Himmators
Himmators

Reputation: 15006

Should I pass an object property into an object method?

I'm trying to learn object-oriented javascript. Working with a simple method I want to do this:

var users = function(url){
    this.url = url;
    this.log = function(){
        console.log(this.url);
    }
}
var apiPoint = "https://www.zenconomy.se/api/admin/tracking?format=json"
var liveUsers = new users(apiPoint)
liveUsers.log()

However, I've learned that it's often a good idea to pass variables into functions when working with normal functions, in objects however, this seems a bit clunky.

var users = function(url){
    this.url = url;
    this.log = function(url){
        console.log(url);
    }
}
var apiPoint = "here is my url"
var liveUsers = new users(apiPoint)
liveUsers.log(liveUsers.url)

Both methods work. What are the pros and cons of the different approaches, assuming that users.log only ever need properties from inside the users-class.

Upvotes: 8

Views: 128

Answers (2)

Mike
Mike

Reputation: 349

you just mentioned you are trying to learn OOP in javascript, but actually, consider the log function in your user object, if there is no users instance, no log method eigther. That's not the same concept according to OO in C++ or C#. In my opinion, prototype will best describe the oop, do as following:

var users = function(url){
    this.url = url;
}
users.prototype.log = function(){
    console.log(this.url);
}

in this way, log will not be in any instance of users, it exists in __proto__ which is a reference of prototype in any instance. That means when you create instances, they share all the functions, same as C++ or C#. finally, you should never use the second sample in your post, that's not OO things.

Upvotes: 1

user663031
user663031

Reputation:

If you want log to always print the object's URL, then of course you would not pass in the object's URL as a parameter, since log can get it itself.

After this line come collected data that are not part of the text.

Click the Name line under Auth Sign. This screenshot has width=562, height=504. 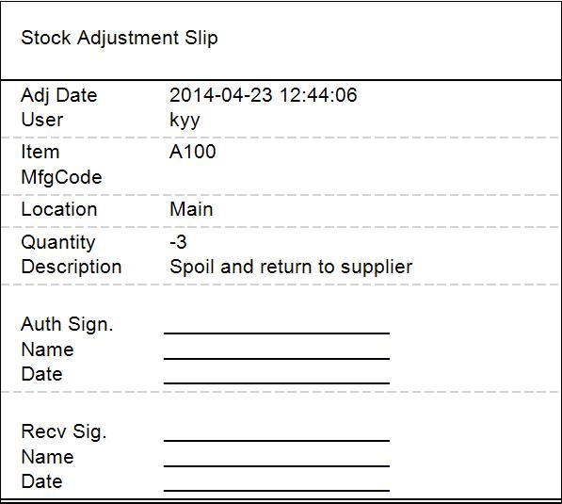click(x=277, y=358)
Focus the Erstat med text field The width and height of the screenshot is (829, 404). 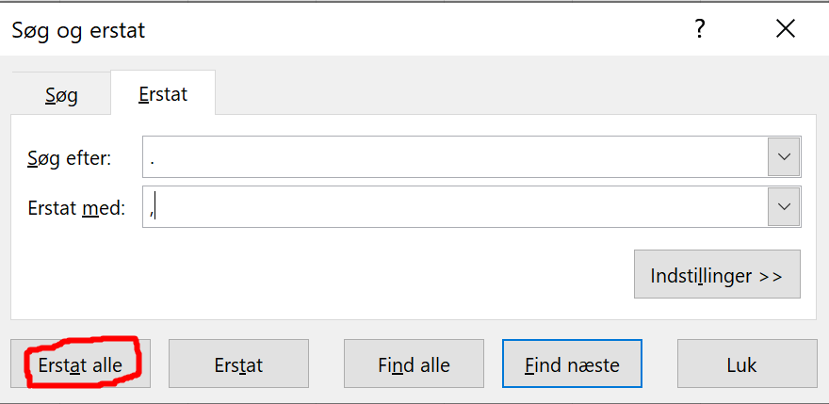(x=455, y=207)
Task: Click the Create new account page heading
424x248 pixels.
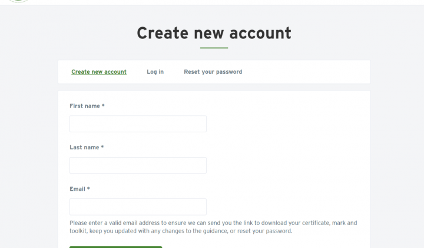Action: tap(214, 33)
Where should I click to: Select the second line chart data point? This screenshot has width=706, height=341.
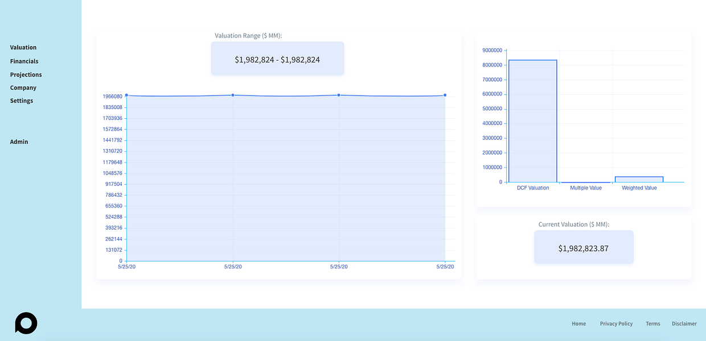[x=233, y=95]
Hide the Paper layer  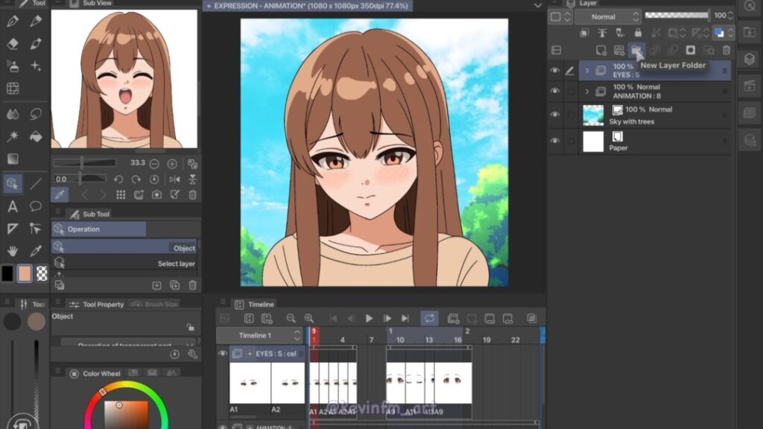coord(554,141)
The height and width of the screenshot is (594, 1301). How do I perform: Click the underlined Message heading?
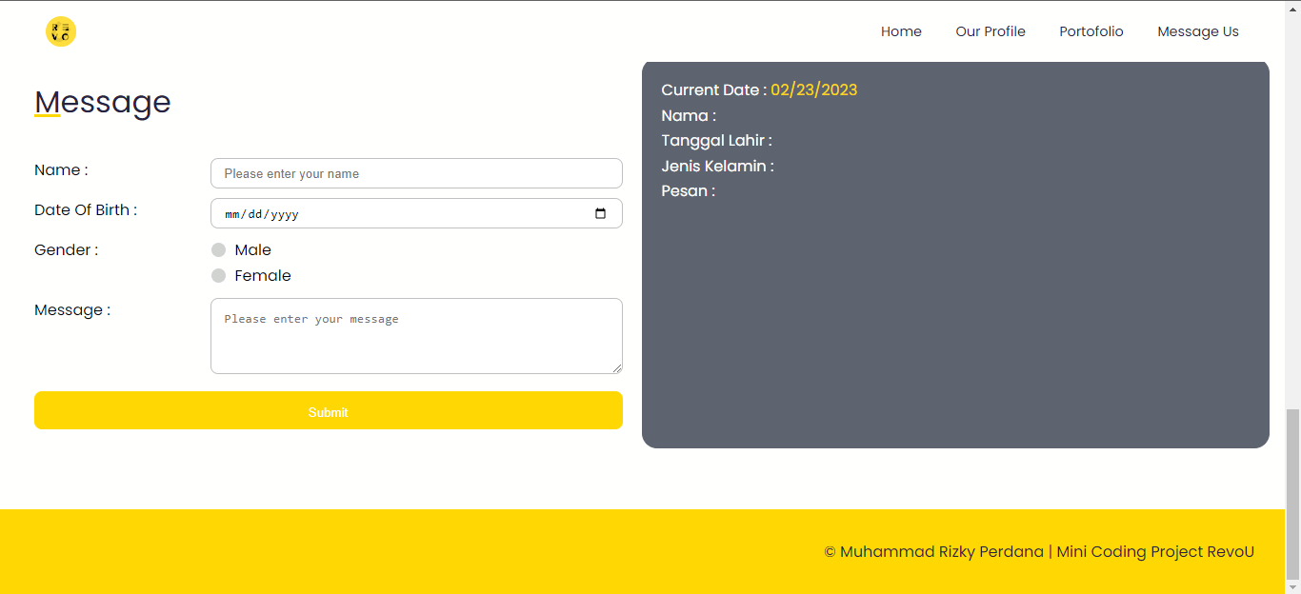102,102
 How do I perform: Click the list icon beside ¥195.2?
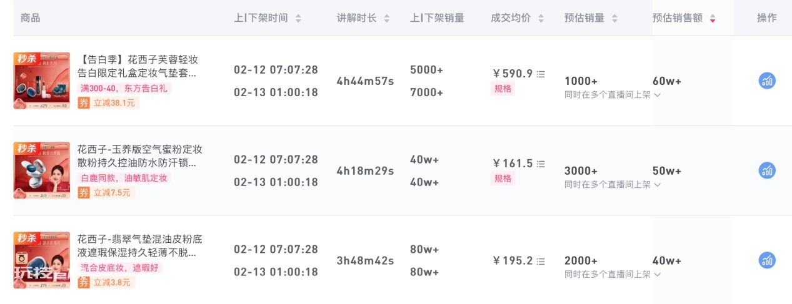pos(541,261)
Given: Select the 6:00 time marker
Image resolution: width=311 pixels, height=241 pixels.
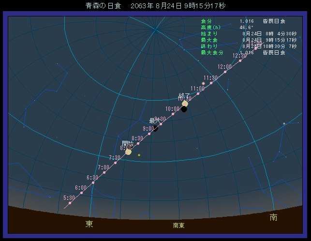Looking at the screenshot, I should 81,193.
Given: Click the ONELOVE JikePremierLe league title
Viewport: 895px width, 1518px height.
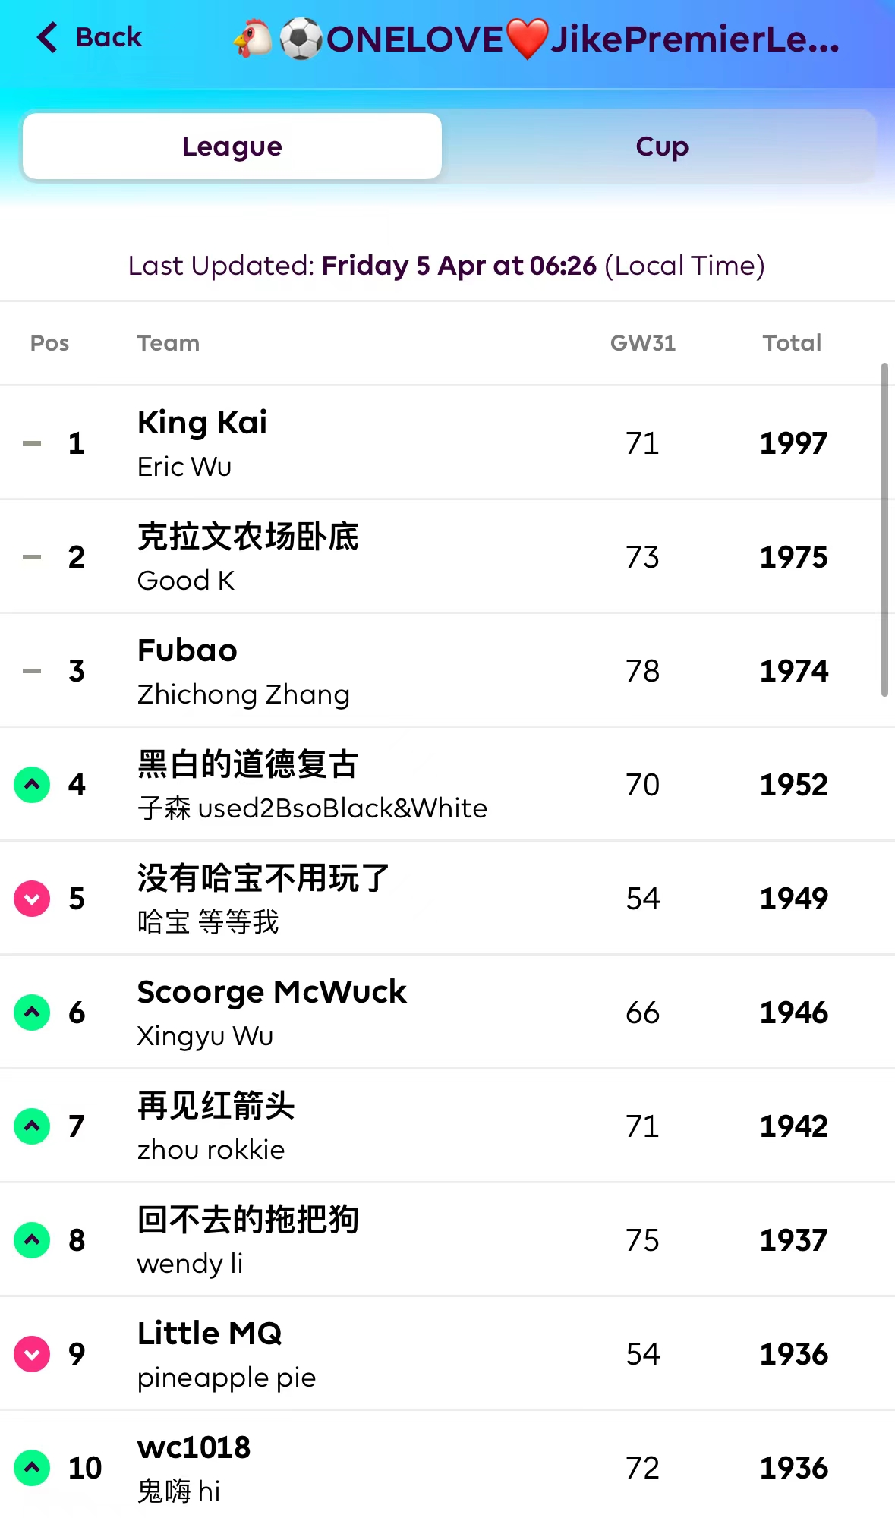Looking at the screenshot, I should [536, 39].
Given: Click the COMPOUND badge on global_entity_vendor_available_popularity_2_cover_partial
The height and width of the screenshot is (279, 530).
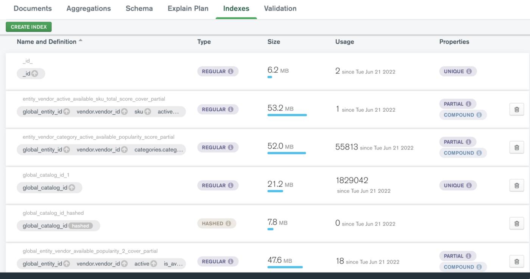Looking at the screenshot, I should coord(463,267).
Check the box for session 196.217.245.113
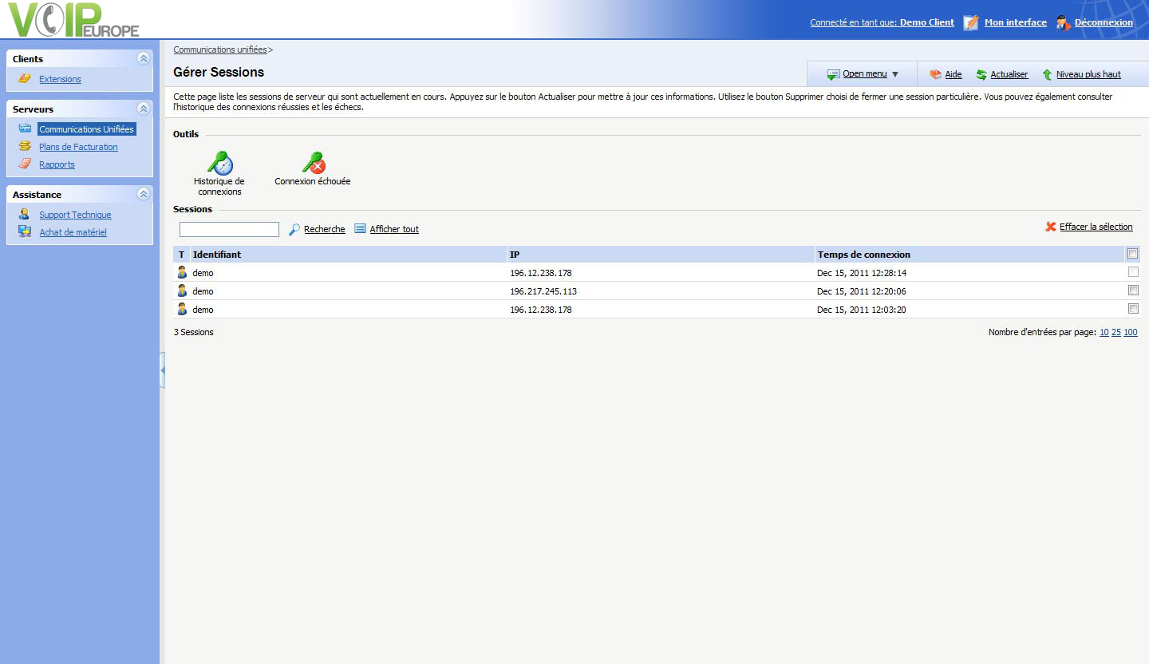 [x=1133, y=291]
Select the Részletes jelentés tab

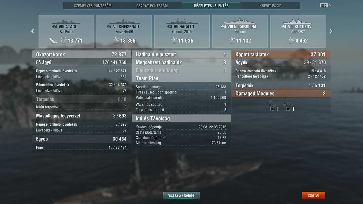pos(211,6)
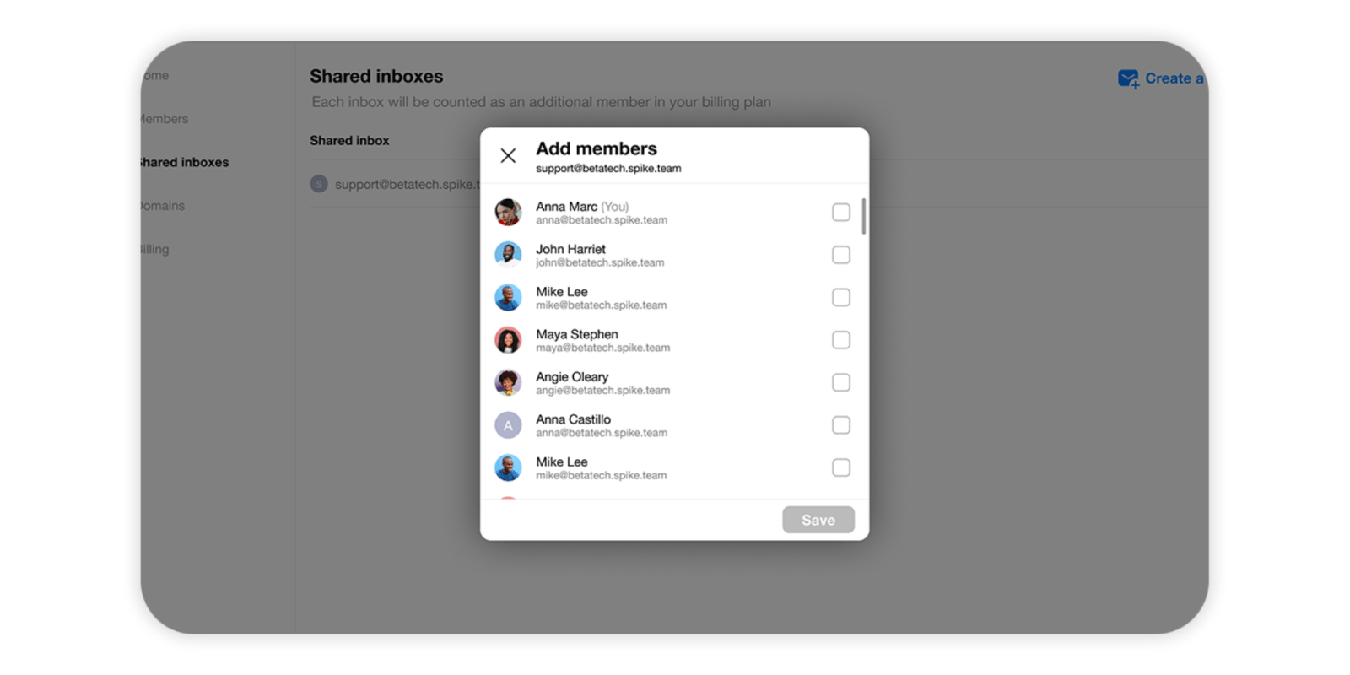Select John Harriet's checkbox
This screenshot has width=1350, height=675.
(x=840, y=255)
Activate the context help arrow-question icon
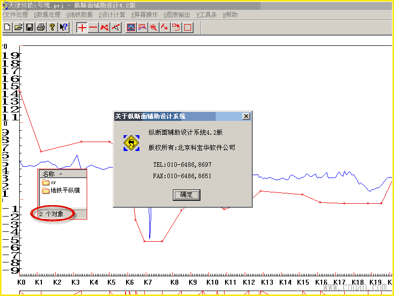 pos(64,27)
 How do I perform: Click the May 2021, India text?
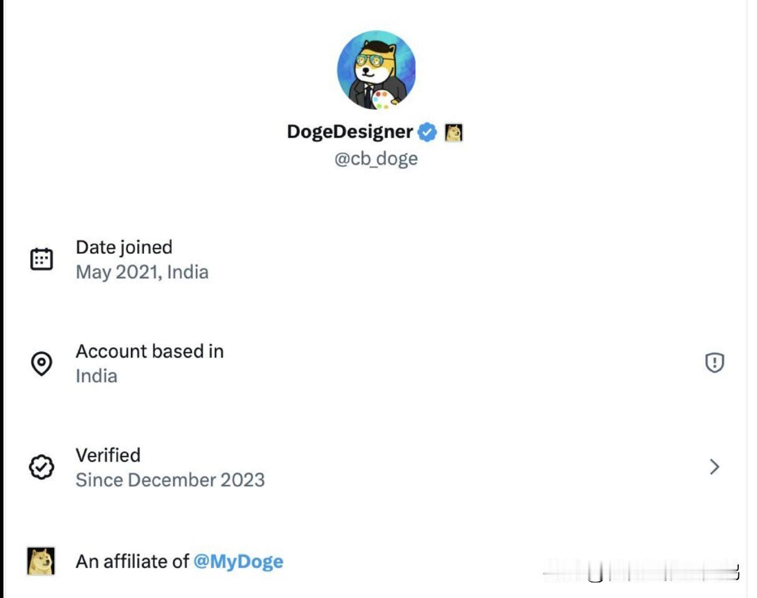(x=142, y=272)
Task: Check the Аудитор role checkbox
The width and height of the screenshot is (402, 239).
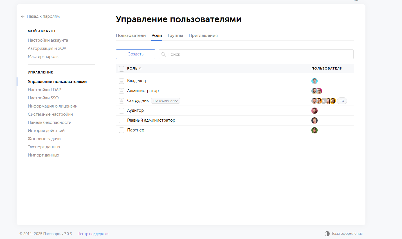Action: click(x=122, y=111)
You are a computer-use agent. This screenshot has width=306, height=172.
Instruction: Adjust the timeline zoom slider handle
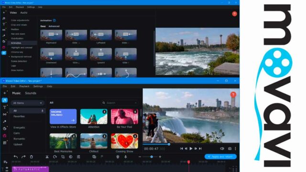pyautogui.click(x=152, y=157)
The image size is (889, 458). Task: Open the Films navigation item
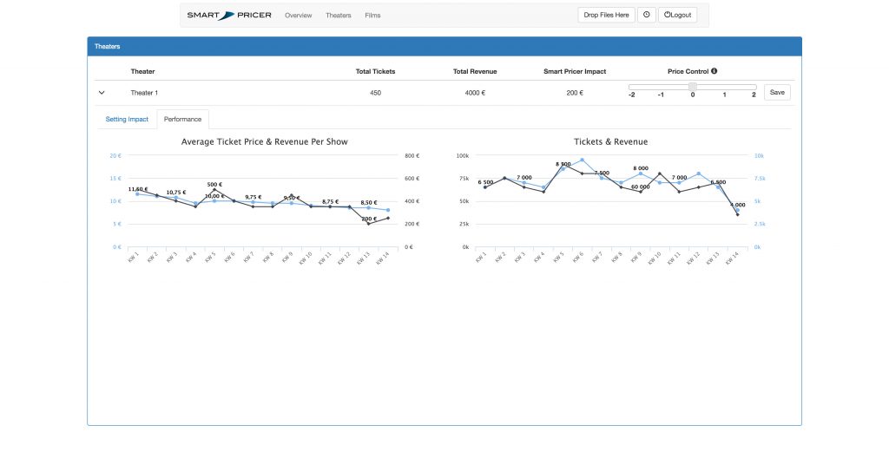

If you want to log various properties of the object, I'd suggest making separate routines such as logUrl and logBlah for the individual cases.

If you want log to print some arbitrary value, then it goes without saying that you need to pass in the value.

If there is nothing about logging that relates to the object, then you can just have a logging routine independent of the object that logs whatever you pass it.